┌──

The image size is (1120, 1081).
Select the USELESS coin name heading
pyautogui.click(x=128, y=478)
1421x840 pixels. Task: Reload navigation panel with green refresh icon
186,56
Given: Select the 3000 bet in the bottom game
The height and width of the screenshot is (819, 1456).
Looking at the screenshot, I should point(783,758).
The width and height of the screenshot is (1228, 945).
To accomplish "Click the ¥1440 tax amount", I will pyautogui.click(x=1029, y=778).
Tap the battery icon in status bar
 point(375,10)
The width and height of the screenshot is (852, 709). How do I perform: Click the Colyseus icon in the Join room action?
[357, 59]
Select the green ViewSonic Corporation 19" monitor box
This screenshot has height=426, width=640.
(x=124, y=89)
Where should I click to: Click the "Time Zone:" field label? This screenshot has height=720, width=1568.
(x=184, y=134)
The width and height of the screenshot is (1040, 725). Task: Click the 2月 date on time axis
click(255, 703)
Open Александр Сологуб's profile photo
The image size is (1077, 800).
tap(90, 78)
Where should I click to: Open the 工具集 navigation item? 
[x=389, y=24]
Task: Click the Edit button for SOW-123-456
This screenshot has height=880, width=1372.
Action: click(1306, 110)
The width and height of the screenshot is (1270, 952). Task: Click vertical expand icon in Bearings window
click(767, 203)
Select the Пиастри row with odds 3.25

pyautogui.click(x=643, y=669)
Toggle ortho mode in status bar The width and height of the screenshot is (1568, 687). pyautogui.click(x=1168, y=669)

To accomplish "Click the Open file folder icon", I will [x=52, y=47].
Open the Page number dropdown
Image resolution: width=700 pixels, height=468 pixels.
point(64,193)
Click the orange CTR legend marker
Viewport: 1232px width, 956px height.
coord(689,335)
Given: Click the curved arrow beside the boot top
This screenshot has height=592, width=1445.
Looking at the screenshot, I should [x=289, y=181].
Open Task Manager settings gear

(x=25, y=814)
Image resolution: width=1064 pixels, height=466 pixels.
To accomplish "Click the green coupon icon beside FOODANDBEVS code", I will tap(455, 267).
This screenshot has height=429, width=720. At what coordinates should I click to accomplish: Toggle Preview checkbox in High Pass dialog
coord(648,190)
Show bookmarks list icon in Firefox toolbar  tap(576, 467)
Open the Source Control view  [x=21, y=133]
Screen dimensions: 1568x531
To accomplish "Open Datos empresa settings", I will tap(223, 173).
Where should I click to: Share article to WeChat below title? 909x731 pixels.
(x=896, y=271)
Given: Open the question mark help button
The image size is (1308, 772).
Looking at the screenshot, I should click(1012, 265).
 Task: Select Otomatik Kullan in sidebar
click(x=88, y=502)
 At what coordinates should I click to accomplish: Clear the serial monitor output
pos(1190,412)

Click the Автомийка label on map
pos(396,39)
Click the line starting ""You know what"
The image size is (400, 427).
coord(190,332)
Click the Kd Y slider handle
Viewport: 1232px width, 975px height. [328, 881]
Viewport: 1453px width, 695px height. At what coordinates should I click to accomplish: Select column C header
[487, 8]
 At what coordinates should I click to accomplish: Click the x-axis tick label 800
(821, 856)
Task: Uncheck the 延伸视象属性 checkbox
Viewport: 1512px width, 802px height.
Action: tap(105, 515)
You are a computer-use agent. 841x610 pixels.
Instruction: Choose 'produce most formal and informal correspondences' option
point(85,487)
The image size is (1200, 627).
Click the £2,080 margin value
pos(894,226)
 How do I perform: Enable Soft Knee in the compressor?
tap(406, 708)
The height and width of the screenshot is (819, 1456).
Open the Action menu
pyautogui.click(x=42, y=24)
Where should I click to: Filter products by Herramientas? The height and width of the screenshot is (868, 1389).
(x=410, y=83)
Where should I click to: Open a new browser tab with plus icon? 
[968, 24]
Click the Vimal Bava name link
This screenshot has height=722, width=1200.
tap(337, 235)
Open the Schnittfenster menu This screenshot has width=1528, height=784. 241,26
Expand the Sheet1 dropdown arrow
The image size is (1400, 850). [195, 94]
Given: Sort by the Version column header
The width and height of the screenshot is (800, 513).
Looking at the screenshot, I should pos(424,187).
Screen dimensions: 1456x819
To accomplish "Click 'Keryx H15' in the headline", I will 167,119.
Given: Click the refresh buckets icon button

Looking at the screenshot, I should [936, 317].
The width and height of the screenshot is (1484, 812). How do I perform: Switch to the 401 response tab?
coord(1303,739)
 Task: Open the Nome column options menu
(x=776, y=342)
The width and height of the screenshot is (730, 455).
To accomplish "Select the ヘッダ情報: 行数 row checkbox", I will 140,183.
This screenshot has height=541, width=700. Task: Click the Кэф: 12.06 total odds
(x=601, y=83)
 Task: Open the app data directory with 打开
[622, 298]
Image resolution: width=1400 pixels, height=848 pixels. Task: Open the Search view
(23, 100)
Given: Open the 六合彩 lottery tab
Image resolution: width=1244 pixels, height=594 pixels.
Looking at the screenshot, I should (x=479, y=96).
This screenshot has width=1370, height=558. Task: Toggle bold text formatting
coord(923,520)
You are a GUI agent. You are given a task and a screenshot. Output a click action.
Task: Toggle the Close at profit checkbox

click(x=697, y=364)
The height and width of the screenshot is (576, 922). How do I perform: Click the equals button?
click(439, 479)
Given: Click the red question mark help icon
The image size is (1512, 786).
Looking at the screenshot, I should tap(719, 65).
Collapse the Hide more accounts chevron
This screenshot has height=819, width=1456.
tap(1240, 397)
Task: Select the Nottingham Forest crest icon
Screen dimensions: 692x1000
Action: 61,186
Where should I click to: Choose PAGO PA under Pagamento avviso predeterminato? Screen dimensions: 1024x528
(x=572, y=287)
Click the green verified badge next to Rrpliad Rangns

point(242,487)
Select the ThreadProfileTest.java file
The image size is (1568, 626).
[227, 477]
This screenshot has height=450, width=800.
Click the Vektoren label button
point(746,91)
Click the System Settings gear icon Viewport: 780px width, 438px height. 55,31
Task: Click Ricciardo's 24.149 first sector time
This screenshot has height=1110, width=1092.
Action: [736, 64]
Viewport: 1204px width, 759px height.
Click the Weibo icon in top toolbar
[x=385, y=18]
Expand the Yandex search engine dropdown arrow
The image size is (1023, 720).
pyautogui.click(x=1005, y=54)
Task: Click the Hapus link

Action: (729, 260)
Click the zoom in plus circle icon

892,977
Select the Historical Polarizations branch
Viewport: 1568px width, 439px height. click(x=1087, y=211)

└──

**Exercise aim:** Repeat every line of the data above word for word, keeping the original order and leaving nothing out.

**Written solution:**
The image size is (1120, 1081).
Select the USELESS coin name heading
pyautogui.click(x=128, y=478)
1421x840 pixels. Task: Reload navigation panel with green refresh icon
186,56
Given: Select the 3000 bet in the bottom game
The height and width of the screenshot is (819, 1456).
Looking at the screenshot, I should point(783,758).
The width and height of the screenshot is (1228, 945).
To accomplish "Click the ¥1440 tax amount", I will pyautogui.click(x=1029, y=778).
Tap the battery icon in status bar
 point(375,10)
The width and height of the screenshot is (852, 709). How do I perform: Click the Colyseus icon in the Join room action?
[357, 59]
Select the green ViewSonic Corporation 19" monitor box
This screenshot has height=426, width=640.
(x=124, y=89)
Where should I click to: Click the "Time Zone:" field label? This screenshot has height=720, width=1568.
(x=184, y=134)
The width and height of the screenshot is (1040, 725). Task: Click the 2月 date on time axis
click(255, 703)
Open Александр Сологуб's profile photo
The image size is (1077, 800).
tap(90, 78)
Where should I click to: Open the 工具集 navigation item? 
[x=389, y=24]
Task: Click the Edit button for SOW-123-456
This screenshot has height=880, width=1372.
Action: click(1306, 110)
The width and height of the screenshot is (1270, 952). Task: Click vertical expand icon in Bearings window
click(767, 203)
Select the Пиастри row with odds 3.25

pyautogui.click(x=643, y=669)
Toggle ortho mode in status bar The width and height of the screenshot is (1568, 687). pyautogui.click(x=1168, y=669)

To accomplish "Click the Open file folder icon", I will [x=52, y=47].
Open the Page number dropdown
Image resolution: width=700 pixels, height=468 pixels.
point(64,193)
Click the orange CTR legend marker
Viewport: 1232px width, 956px height.
coord(689,335)
Given: Click the curved arrow beside the boot top
This screenshot has height=592, width=1445.
Looking at the screenshot, I should [x=289, y=181].
Open Task Manager settings gear

(x=25, y=814)
Image resolution: width=1064 pixels, height=466 pixels.
To accomplish "Click the green coupon icon beside FOODANDBEVS code", I will tap(455, 267).
This screenshot has height=429, width=720. At what coordinates should I click to accomplish: Toggle Preview checkbox in High Pass dialog
coord(648,190)
Show bookmarks list icon in Firefox toolbar  tap(576, 467)
Open the Source Control view  [x=21, y=133]
Screen dimensions: 1568x531
To accomplish "Open Datos empresa settings", I will tap(223, 173).
Where should I click to: Share article to WeChat below title? 909x731 pixels.
(x=896, y=271)
Given: Open the question mark help button
The image size is (1308, 772).
Looking at the screenshot, I should click(1012, 265).
 Task: Select Otomatik Kullan in sidebar
click(x=88, y=502)
 At what coordinates should I click to accomplish: Clear the serial monitor output
pos(1190,412)

Click the Автомийка label on map
pos(396,39)
Click the line starting ""You know what"
The image size is (400, 427).
coord(190,332)
Click the Kd Y slider handle
Viewport: 1232px width, 975px height. [328, 881]
Viewport: 1453px width, 695px height. At what coordinates should I click to accomplish: Select column C header
[487, 8]
 At what coordinates should I click to accomplish: Click the x-axis tick label 800
(821, 856)
Task: Uncheck the 延伸视象属性 checkbox
Viewport: 1512px width, 802px height.
Action: tap(105, 515)
You are a computer-use agent. 841x610 pixels.
Instruction: Choose 'produce most formal and informal correspondences' option
point(85,487)
The image size is (1200, 627).
Click the £2,080 margin value
pos(894,226)
 How do I perform: Enable Soft Knee in the compressor?
tap(406, 708)
The height and width of the screenshot is (819, 1456).
Open the Action menu
pyautogui.click(x=42, y=24)
Where should I click to: Filter products by Herramientas? The height and width of the screenshot is (868, 1389).
(x=410, y=83)
Where should I click to: Open a new browser tab with plus icon? 
[968, 24]
Click the Vimal Bava name link
This screenshot has height=722, width=1200.
tap(337, 235)
Open the Schnittfenster menu This screenshot has width=1528, height=784. 241,26
Expand the Sheet1 dropdown arrow
The image size is (1400, 850). [195, 94]
Given: Sort by the Version column header
The width and height of the screenshot is (800, 513).
Looking at the screenshot, I should pos(424,187).
Screen dimensions: 1456x819
To accomplish "Click 'Keryx H15' in the headline", I will 167,119.
Given: Click the refresh buckets icon button

Looking at the screenshot, I should [936, 317].
The width and height of the screenshot is (1484, 812). How do I perform: Switch to the 401 response tab?
coord(1303,739)
 Task: Open the Nome column options menu
(x=776, y=342)
The width and height of the screenshot is (730, 455).
To accomplish "Select the ヘッダ情報: 行数 row checkbox", I will 140,183.
This screenshot has height=541, width=700. Task: Click the Кэф: 12.06 total odds
(x=601, y=83)
 Task: Open the app data directory with 打开
[622, 298]
Image resolution: width=1400 pixels, height=848 pixels. Task: Open the Search view
(23, 100)
Given: Open the 六合彩 lottery tab
Image resolution: width=1244 pixels, height=594 pixels.
Looking at the screenshot, I should (x=479, y=96).
This screenshot has width=1370, height=558. Task: Toggle bold text formatting
coord(923,520)
You are a GUI agent. You are given a task and a screenshot. Output a click action.
Task: Toggle the Close at profit checkbox

click(x=697, y=364)
The height and width of the screenshot is (576, 922). How do I perform: Click the equals button?
click(439, 479)
Given: Click the red question mark help icon
The image size is (1512, 786).
Looking at the screenshot, I should tap(719, 65).
Collapse the Hide more accounts chevron
This screenshot has height=819, width=1456.
tap(1240, 397)
Task: Select the Nottingham Forest crest icon
Screen dimensions: 692x1000
Action: 61,186
Where should I click to: Choose PAGO PA under Pagamento avviso predeterminato? Screen dimensions: 1024x528
(x=572, y=287)
Click the green verified badge next to Rrpliad Rangns

point(242,487)
Select the ThreadProfileTest.java file
The image size is (1568, 626).
[227, 477]
This screenshot has height=450, width=800.
Click the Vektoren label button
point(746,91)
Click the System Settings gear icon Viewport: 780px width, 438px height. 55,31
Task: Click Ricciardo's 24.149 first sector time
This screenshot has height=1110, width=1092.
Action: [736, 64]
Viewport: 1204px width, 759px height.
Click the Weibo icon in top toolbar
[x=385, y=18]
Expand the Yandex search engine dropdown arrow
The image size is (1023, 720).
pyautogui.click(x=1005, y=54)
Task: Click the Hapus link

Action: (729, 260)
Click the zoom in plus circle icon

892,977
Select the Historical Polarizations branch
Viewport: 1568px width, 439px height. click(x=1087, y=211)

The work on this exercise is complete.